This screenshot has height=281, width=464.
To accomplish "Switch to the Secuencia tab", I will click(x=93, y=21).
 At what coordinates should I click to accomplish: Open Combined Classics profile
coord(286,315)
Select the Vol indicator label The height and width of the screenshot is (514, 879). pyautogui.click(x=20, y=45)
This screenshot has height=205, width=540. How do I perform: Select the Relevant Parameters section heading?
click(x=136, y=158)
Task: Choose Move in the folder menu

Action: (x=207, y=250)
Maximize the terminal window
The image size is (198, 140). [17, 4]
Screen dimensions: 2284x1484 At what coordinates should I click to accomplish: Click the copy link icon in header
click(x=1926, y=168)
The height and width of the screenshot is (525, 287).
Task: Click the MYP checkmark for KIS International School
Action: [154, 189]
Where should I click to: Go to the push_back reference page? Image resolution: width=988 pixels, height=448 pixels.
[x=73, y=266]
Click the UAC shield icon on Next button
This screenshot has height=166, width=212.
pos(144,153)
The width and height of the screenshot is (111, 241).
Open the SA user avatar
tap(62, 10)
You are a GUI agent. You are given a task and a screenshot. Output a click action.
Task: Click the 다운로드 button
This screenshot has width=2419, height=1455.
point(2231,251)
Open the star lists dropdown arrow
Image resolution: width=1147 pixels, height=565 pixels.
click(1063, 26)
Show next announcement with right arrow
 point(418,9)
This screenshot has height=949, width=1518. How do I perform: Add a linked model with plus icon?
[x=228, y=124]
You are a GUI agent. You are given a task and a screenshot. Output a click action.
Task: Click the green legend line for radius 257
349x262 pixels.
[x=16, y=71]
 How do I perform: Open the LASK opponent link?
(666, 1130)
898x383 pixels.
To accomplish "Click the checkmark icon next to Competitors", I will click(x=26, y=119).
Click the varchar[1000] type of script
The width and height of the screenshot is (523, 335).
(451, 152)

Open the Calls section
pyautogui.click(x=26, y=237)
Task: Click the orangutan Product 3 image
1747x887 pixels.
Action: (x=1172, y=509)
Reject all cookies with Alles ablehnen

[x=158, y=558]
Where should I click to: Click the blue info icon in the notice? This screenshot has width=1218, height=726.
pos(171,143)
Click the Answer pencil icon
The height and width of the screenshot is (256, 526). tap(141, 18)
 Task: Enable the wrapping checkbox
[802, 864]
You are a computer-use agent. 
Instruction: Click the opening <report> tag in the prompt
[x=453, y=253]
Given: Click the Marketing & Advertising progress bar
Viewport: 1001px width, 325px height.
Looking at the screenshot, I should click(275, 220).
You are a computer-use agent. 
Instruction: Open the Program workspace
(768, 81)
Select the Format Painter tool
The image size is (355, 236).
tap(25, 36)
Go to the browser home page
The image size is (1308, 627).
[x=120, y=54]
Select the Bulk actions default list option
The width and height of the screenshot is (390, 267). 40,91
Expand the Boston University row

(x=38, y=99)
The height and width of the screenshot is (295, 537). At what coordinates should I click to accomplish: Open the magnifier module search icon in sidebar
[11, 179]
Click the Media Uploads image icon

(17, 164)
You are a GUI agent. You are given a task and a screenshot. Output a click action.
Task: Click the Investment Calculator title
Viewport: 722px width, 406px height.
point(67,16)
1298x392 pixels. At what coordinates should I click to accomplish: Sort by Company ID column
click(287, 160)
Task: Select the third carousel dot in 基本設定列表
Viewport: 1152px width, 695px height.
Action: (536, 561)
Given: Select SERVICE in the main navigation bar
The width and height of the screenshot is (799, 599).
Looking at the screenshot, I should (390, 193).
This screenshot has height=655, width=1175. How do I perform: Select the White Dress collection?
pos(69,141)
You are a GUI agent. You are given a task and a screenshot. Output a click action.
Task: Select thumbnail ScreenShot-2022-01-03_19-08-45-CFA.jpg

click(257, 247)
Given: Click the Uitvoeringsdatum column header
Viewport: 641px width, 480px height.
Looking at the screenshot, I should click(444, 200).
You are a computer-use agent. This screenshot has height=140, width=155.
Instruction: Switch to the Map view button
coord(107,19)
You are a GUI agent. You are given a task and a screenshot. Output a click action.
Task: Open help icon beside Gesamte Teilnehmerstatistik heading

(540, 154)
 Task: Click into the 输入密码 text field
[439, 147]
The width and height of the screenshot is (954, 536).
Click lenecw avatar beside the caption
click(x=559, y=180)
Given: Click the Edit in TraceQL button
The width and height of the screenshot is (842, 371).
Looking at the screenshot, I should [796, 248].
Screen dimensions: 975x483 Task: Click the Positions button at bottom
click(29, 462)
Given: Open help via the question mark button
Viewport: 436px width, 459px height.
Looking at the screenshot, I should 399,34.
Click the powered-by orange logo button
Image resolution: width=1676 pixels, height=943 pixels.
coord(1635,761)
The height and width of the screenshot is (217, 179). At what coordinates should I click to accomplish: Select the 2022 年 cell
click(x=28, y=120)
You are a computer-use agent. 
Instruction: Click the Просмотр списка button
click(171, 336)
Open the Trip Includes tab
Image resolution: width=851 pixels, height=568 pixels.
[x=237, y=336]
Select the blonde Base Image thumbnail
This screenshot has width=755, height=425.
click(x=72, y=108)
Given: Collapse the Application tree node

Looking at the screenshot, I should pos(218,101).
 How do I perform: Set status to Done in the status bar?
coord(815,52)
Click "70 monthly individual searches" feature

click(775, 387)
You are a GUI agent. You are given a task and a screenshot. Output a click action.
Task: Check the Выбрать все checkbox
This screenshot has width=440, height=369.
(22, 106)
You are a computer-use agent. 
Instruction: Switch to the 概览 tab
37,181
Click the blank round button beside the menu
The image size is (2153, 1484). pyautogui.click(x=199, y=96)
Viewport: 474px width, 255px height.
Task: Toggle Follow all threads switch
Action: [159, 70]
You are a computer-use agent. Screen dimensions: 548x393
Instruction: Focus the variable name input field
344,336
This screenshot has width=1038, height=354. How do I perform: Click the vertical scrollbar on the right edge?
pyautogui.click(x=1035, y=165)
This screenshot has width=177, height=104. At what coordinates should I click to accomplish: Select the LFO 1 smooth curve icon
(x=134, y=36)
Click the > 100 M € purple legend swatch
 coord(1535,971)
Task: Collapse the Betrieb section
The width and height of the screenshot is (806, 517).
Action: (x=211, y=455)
━━━━━━
(To do)
Reproduce all of the lines above precisely, with nothing changed.

(Exercise answer)
This screenshot has height=281, width=464.
To accomplish "Switch to the Secuencia tab", I will click(x=93, y=21).
 At what coordinates should I click to accomplish: Open Combined Classics profile
coord(286,315)
Select the Vol indicator label The height and width of the screenshot is (514, 879). pyautogui.click(x=20, y=45)
This screenshot has height=205, width=540. How do I perform: Select the Relevant Parameters section heading?
click(x=136, y=158)
Task: Choose Move in the folder menu

Action: (x=207, y=250)
Maximize the terminal window
The image size is (198, 140). [17, 4]
Screen dimensions: 2284x1484 At what coordinates should I click to accomplish: Click the copy link icon in header
click(x=1926, y=168)
The height and width of the screenshot is (525, 287).
Task: Click the MYP checkmark for KIS International School
Action: [154, 189]
Where should I click to: Go to the push_back reference page? Image resolution: width=988 pixels, height=448 pixels.
[x=73, y=266]
Click the UAC shield icon on Next button
This screenshot has height=166, width=212.
pos(144,153)
The width and height of the screenshot is (111, 241).
Open the SA user avatar
tap(62, 10)
You are a GUI agent. You are given a task and a screenshot. Output a click action.
Task: Click the 다운로드 button
This screenshot has width=2419, height=1455.
point(2231,251)
Open the star lists dropdown arrow
Image resolution: width=1147 pixels, height=565 pixels.
click(1063, 26)
Show next announcement with right arrow
 point(418,9)
This screenshot has height=949, width=1518. How do I perform: Add a linked model with plus icon?
[x=228, y=124]
You are a GUI agent. You are given a task and a screenshot. Output a click action.
Task: Click the green legend line for radius 257
349x262 pixels.
[x=16, y=71]
 How do I perform: Open the LASK opponent link?
(666, 1130)
898x383 pixels.
To accomplish "Click the checkmark icon next to Competitors", I will click(x=26, y=119).
Click the varchar[1000] type of script
The width and height of the screenshot is (523, 335).
(451, 152)

Open the Calls section
pyautogui.click(x=26, y=237)
Task: Click the orangutan Product 3 image
1747x887 pixels.
Action: (x=1172, y=509)
Reject all cookies with Alles ablehnen

[x=158, y=558]
Where should I click to: Click the blue info icon in the notice? This screenshot has width=1218, height=726.
pos(171,143)
Click the Answer pencil icon
The height and width of the screenshot is (256, 526). tap(141, 18)
 Task: Enable the wrapping checkbox
[802, 864]
You are a computer-use agent. 
Instruction: Click the opening <report> tag in the prompt
[x=453, y=253]
Given: Click the Marketing & Advertising progress bar
Viewport: 1001px width, 325px height.
Looking at the screenshot, I should click(275, 220).
You are a computer-use agent. 
Instruction: Open the Program workspace
(768, 81)
Select the Format Painter tool
The image size is (355, 236).
tap(25, 36)
Go to the browser home page
The image size is (1308, 627).
[x=120, y=54]
Select the Bulk actions default list option
The width and height of the screenshot is (390, 267). 40,91
Expand the Boston University row

(x=38, y=99)
The height and width of the screenshot is (295, 537). At what coordinates should I click to accomplish: Open the magnifier module search icon in sidebar
[11, 179]
Click the Media Uploads image icon

(17, 164)
You are a GUI agent. You are given a task and a screenshot. Output a click action.
Task: Click the Investment Calculator title
Viewport: 722px width, 406px height.
point(67,16)
1298x392 pixels. At what coordinates should I click to accomplish: Sort by Company ID column
click(287, 160)
Task: Select the third carousel dot in 基本設定列表
Viewport: 1152px width, 695px height.
Action: (536, 561)
Given: Select SERVICE in the main navigation bar
The width and height of the screenshot is (799, 599).
Looking at the screenshot, I should (390, 193).
This screenshot has height=655, width=1175. How do I perform: Select the White Dress collection?
pos(69,141)
You are a GUI agent. You are given a task and a screenshot. Output a click action.
Task: Select thumbnail ScreenShot-2022-01-03_19-08-45-CFA.jpg

click(257, 247)
Given: Click the Uitvoeringsdatum column header
Viewport: 641px width, 480px height.
Looking at the screenshot, I should click(444, 200).
You are a computer-use agent. This screenshot has height=140, width=155.
Instruction: Switch to the Map view button
coord(107,19)
You are a GUI agent. You are given a task and a screenshot. Output a click action.
Task: Open help icon beside Gesamte Teilnehmerstatistik heading

(540, 154)
 Task: Click into the 输入密码 text field
[439, 147]
The width and height of the screenshot is (954, 536).
Click lenecw avatar beside the caption
click(x=559, y=180)
Given: Click the Edit in TraceQL button
The width and height of the screenshot is (842, 371).
Looking at the screenshot, I should [796, 248].
Screen dimensions: 975x483 Task: Click the Positions button at bottom
click(29, 462)
Given: Open help via the question mark button
Viewport: 436px width, 459px height.
Looking at the screenshot, I should 399,34.
Click the powered-by orange logo button
Image resolution: width=1676 pixels, height=943 pixels.
coord(1635,761)
The height and width of the screenshot is (217, 179). At what coordinates should I click to accomplish: Select the 2022 年 cell
click(x=28, y=120)
You are a computer-use agent. 
Instruction: Click the Просмотр списка button
click(171, 336)
Open the Trip Includes tab
Image resolution: width=851 pixels, height=568 pixels.
[x=237, y=336]
Select the blonde Base Image thumbnail
This screenshot has width=755, height=425.
click(x=72, y=108)
Given: Collapse the Application tree node

Looking at the screenshot, I should pos(218,101).
 How do I perform: Set status to Done in the status bar?
coord(815,52)
Click "70 monthly individual searches" feature

click(775, 387)
You are a GUI agent. You are given a task and a screenshot. Output a click action.
Task: Check the Выбрать все checkbox
This screenshot has width=440, height=369.
(22, 106)
You are a computer-use agent. 
Instruction: Switch to the 概览 tab
37,181
Click the blank round button beside the menu
The image size is (2153, 1484). pyautogui.click(x=199, y=96)
Viewport: 474px width, 255px height.
Task: Toggle Follow all threads switch
Action: [159, 70]
You are a computer-use agent. Screen dimensions: 548x393
Instruction: Focus the variable name input field
344,336
This screenshot has width=1038, height=354. How do I perform: Click the vertical scrollbar on the right edge?
pyautogui.click(x=1035, y=165)
This screenshot has width=177, height=104. At what coordinates should I click to accomplish: Select the LFO 1 smooth curve icon
(x=134, y=36)
Click the > 100 M € purple legend swatch
 coord(1535,971)
Task: Collapse the Betrieb section
The width and height of the screenshot is (806, 517).
Action: (x=211, y=455)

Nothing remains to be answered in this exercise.